WHAT IS BEING ASKED: Continue the article about South Carolina's pandemic-shortened legislative session, starting right after its final sentence.

PASSAGE:
━━━━━━

The coronavirus cut short the S.C. legislative session — really short.
The House and Senate usually meet about 55 active-session days a year from January through May (or some times into June). Sessions have been canceled for a day or two because of bad storms, but nothing like the pandemic that put a halt to regular state business in March.
The Legislature has met for 29 active business days this year. That is the fewest session days in more than a century.
The last time the General Assembly met so little was 1918 in a session shortened by World War I, said Eric Emerson, director of the S.C. Department of Archives and History. (The infamous flu pandemic would not strike until after that session ended in February 1918.)
The House met for 24 days that year, while the Senate met for 23 days, according to legislative journals Emerson researched.
Lawmakers will reconvene next month for a few days to take up COVID-19 funding.
Even with the extra sessions, the 2020 term will likely even be shorter than in World War II, when lawmakers met for less than 40 days in 1942 in the months after the attack on Pearl Harbor.
Nobody was happy during the shutdown: When South Carolina was still under its most severe coronavirus restrictions, including a stay-at-home order and a ban on eating in restaurants, a slim majority of residents were unhappy with the national and state response to the COVID-19 outbreak, according to a poll from Clemson University.

━━━━━━

Collection entries
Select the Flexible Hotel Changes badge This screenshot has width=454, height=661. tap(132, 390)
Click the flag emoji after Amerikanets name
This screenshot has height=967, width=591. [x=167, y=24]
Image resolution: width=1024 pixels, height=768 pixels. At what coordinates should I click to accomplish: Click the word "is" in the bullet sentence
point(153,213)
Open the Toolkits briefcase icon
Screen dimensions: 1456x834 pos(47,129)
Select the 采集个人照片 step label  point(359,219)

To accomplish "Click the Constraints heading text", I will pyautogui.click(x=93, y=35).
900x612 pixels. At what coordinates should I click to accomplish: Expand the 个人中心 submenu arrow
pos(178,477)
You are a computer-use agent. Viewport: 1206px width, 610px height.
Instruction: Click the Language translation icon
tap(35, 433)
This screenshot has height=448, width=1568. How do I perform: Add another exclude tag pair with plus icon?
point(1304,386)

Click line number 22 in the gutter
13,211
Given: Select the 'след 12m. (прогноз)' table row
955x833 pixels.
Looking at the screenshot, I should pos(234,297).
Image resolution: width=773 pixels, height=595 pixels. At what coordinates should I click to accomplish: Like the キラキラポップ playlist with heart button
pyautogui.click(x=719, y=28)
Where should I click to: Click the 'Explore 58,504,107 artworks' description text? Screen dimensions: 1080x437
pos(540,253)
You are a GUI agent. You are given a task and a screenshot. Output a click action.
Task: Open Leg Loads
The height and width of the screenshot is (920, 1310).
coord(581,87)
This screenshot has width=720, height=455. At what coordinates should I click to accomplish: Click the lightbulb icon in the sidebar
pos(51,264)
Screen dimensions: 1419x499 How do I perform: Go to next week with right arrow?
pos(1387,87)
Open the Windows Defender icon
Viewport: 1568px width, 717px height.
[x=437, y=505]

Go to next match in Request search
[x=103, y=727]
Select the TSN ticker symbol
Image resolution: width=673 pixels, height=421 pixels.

━━━━━━

EXERCISE ANSWER:
And most South Carolinians also believed President Donald Trump acted too slowly to the deadly virus.
The online poll taken April 21-29 and released last week showed deep racial and political divisions in opinions over handling of the virus that sickened over 9,000 South Carolinians and killed over 400.
Three out of four South Carolinians say they were at least moderately concerned about the COVID-19 outbreak, though they were split over being worried if they would get infected.
Nearly 70 percent of African Americans, who comprise a disproportionate number of COVID-19 patients, said they were extremely concerned about the outbreak.
A little under 30 percent of white respondents said they were extremely concerned.
Meanwhile, more than 90 percent of Democrats said they were at least moderately concerned about the virus versus less than half of Republicans.
The political split was obvious in opinions about how state and federal governments run by Republican leaders responded to the outbreak.
Nearly 70 percent of Republicans approved of the federal government response versus 7 percent of Democrats.
Democrats felt a little better about the state response as of last month, with 17 percent approval compared to 63 percent of Republicans.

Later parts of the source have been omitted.